**MATERIAL PROVIDED:**
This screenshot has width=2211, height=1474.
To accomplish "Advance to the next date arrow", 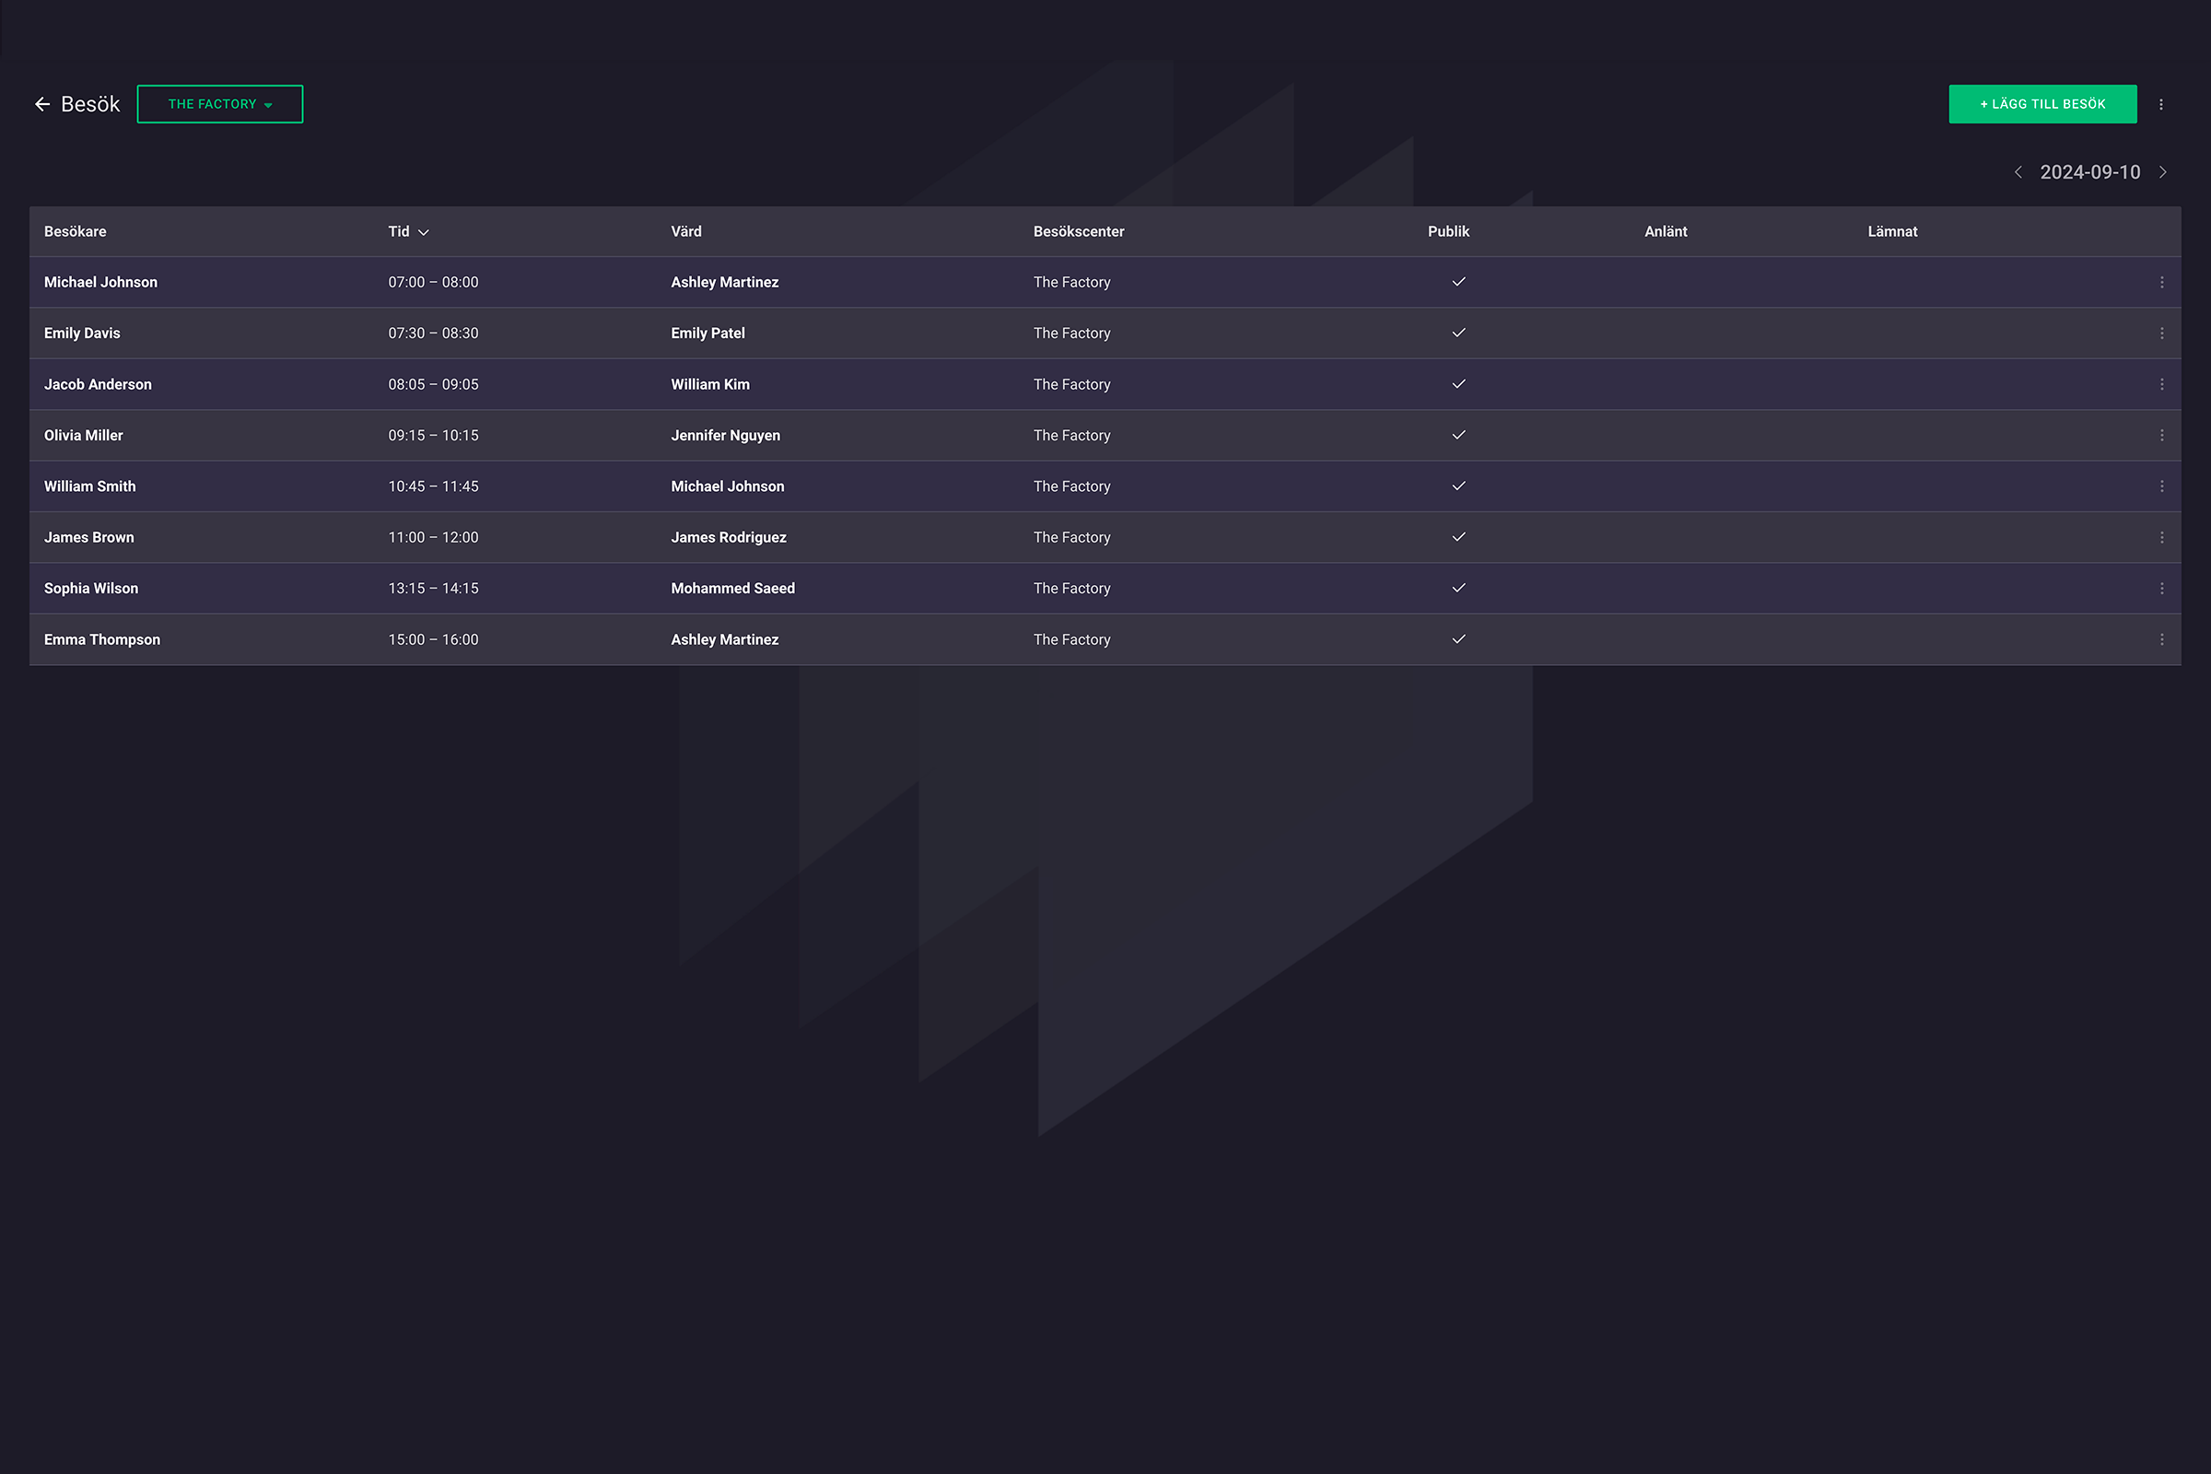I will click(x=2163, y=172).
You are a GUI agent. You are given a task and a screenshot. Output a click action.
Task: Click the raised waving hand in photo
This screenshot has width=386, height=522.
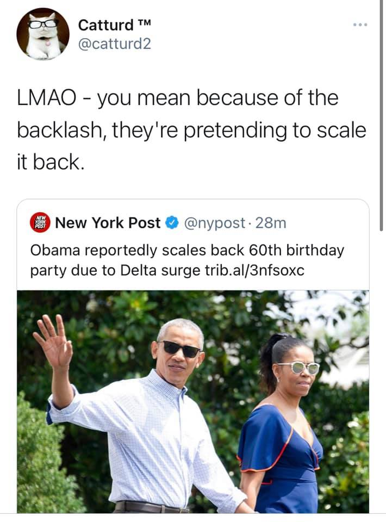pyautogui.click(x=54, y=340)
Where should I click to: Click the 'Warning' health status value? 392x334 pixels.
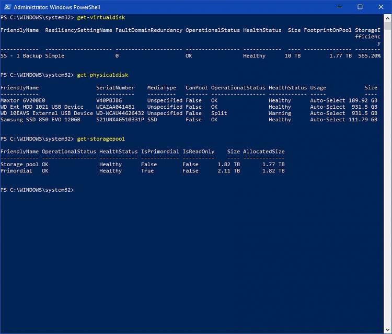pyautogui.click(x=280, y=113)
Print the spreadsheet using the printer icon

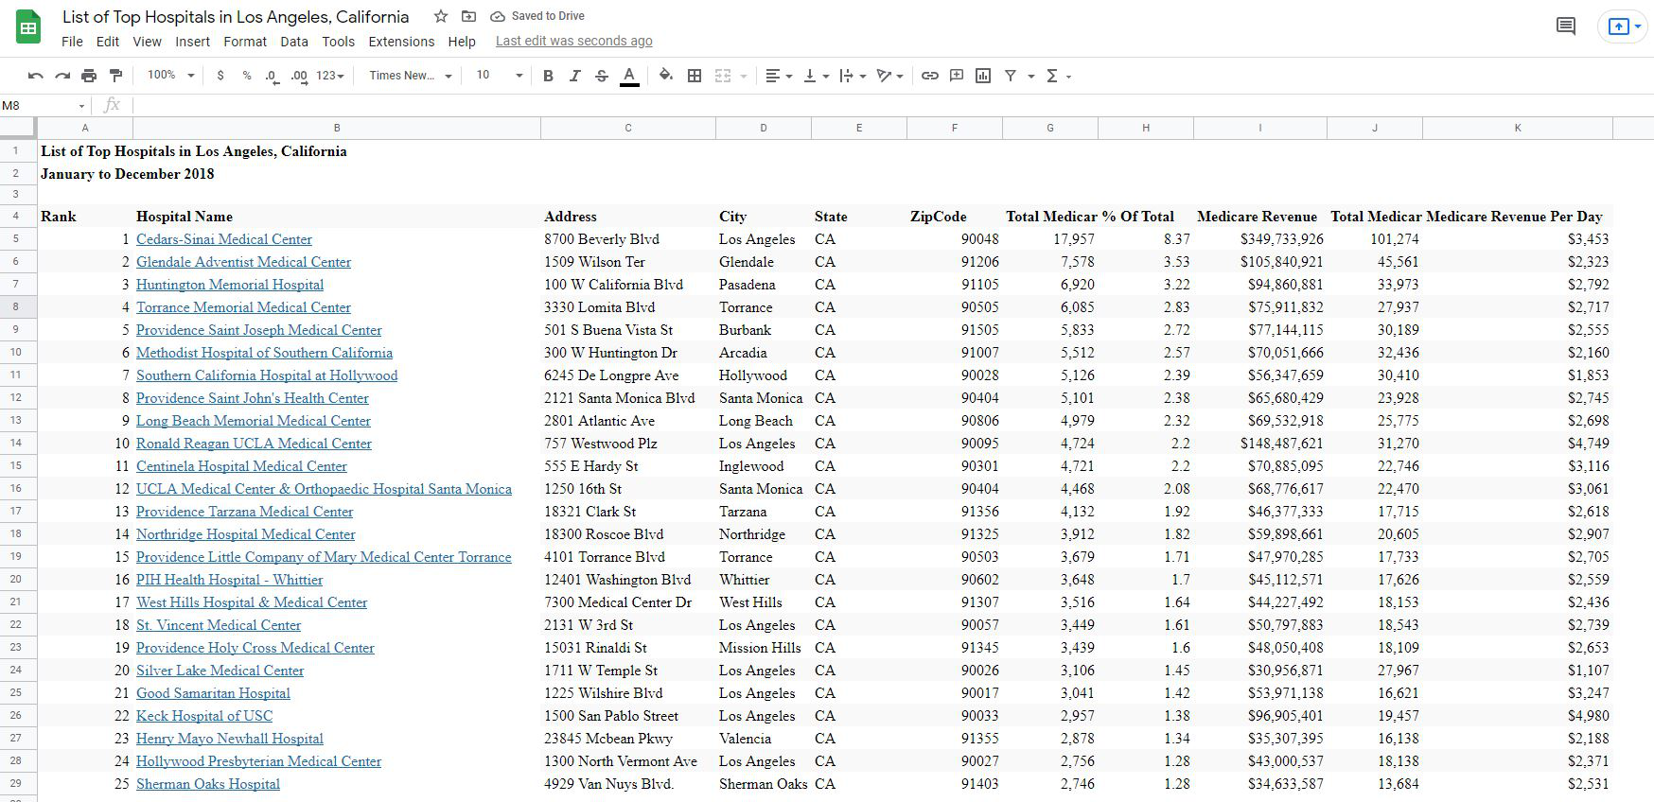[x=89, y=76]
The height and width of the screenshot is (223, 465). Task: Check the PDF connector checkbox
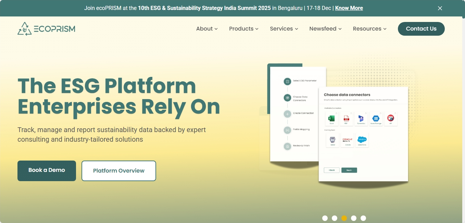[x=351, y=113]
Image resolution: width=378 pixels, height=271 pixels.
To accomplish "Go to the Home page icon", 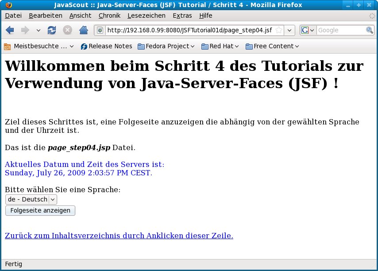I will (83, 30).
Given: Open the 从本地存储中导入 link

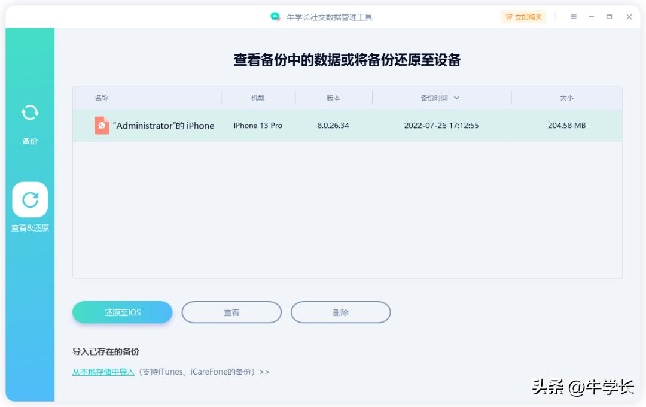Looking at the screenshot, I should click(x=103, y=372).
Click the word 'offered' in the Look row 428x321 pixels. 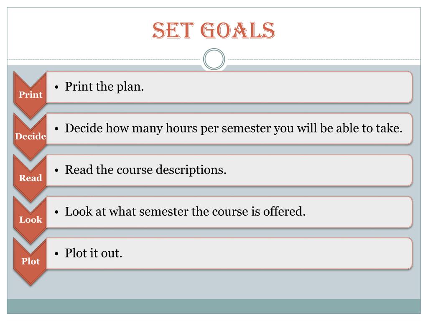click(283, 211)
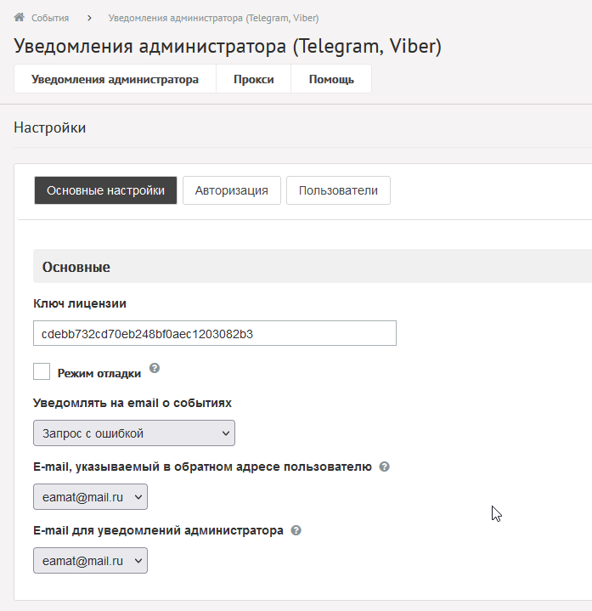Switch to the Авторизация tab

[231, 190]
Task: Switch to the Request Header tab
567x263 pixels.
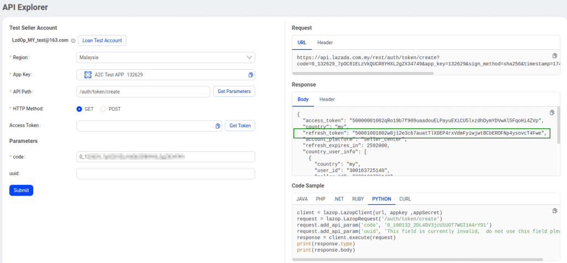Action: [x=325, y=43]
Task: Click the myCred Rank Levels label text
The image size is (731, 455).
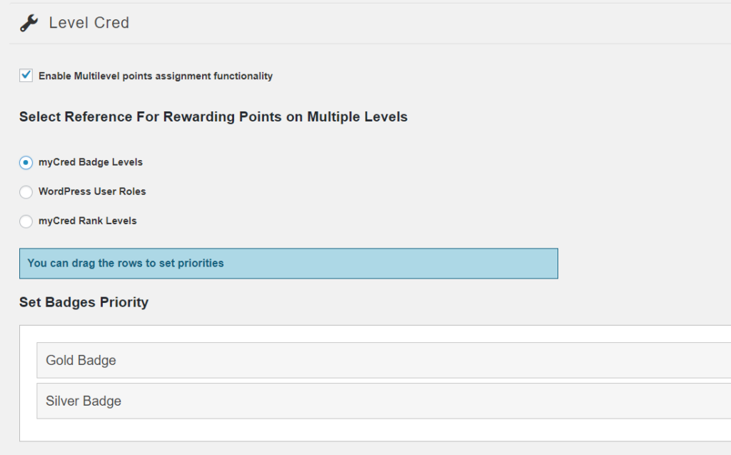Action: (88, 221)
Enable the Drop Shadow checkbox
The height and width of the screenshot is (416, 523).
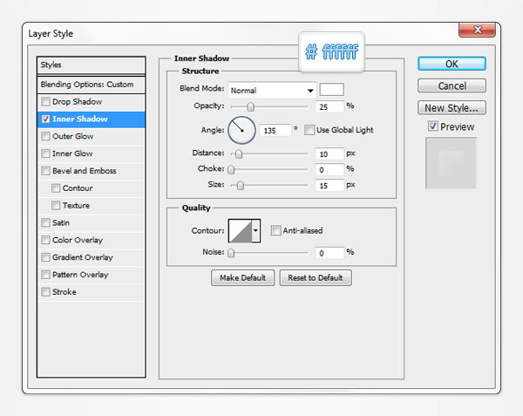(45, 102)
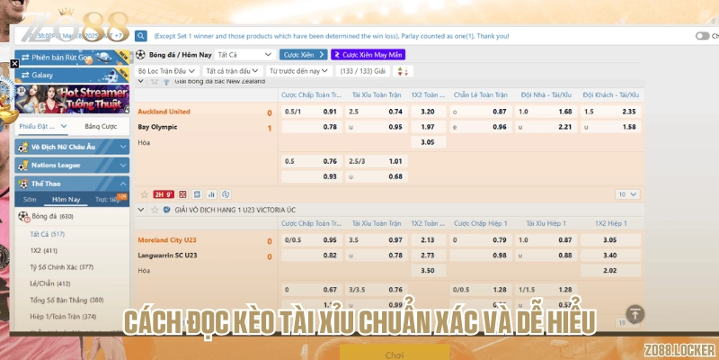Click the refresh icon in the match toolbar
Viewport: 719px width, 360px height.
(224, 194)
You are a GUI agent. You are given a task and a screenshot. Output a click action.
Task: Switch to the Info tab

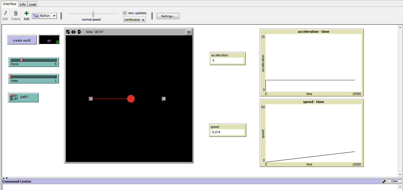click(x=22, y=4)
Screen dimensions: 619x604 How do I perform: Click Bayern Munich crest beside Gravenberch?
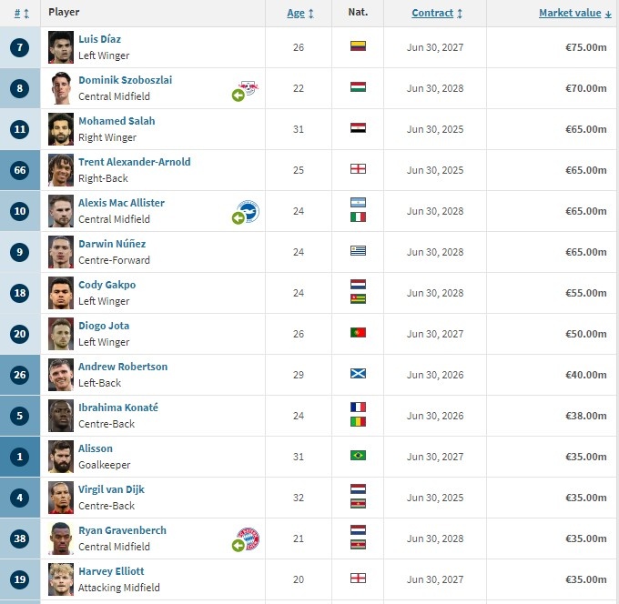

**YOUR ASSIGNMENT:** Pictures stay out of the copy. Reproduce exactly the lines from the one containing "567x263 pixels." through the last line of the records above, both included.

**SOLUTION TO THIS PROBLEM:**
567x263 pixels.
Action: [x=325, y=43]
Task: Click the myCred Rank Levels label text
The image size is (731, 455).
Action: (88, 221)
Enable the Drop Shadow checkbox
The height and width of the screenshot is (416, 523).
(45, 102)
Click the refresh icon in the match toolbar
Viewport: 719px width, 360px height.
(224, 194)
You are a GUI agent. You are given a task and a screenshot. Output a click action.
Task: Switch to the Info tab

click(x=22, y=4)
Screen dimensions: 619x604 How do I perform: Click Bayern Munich crest beside Gravenberch?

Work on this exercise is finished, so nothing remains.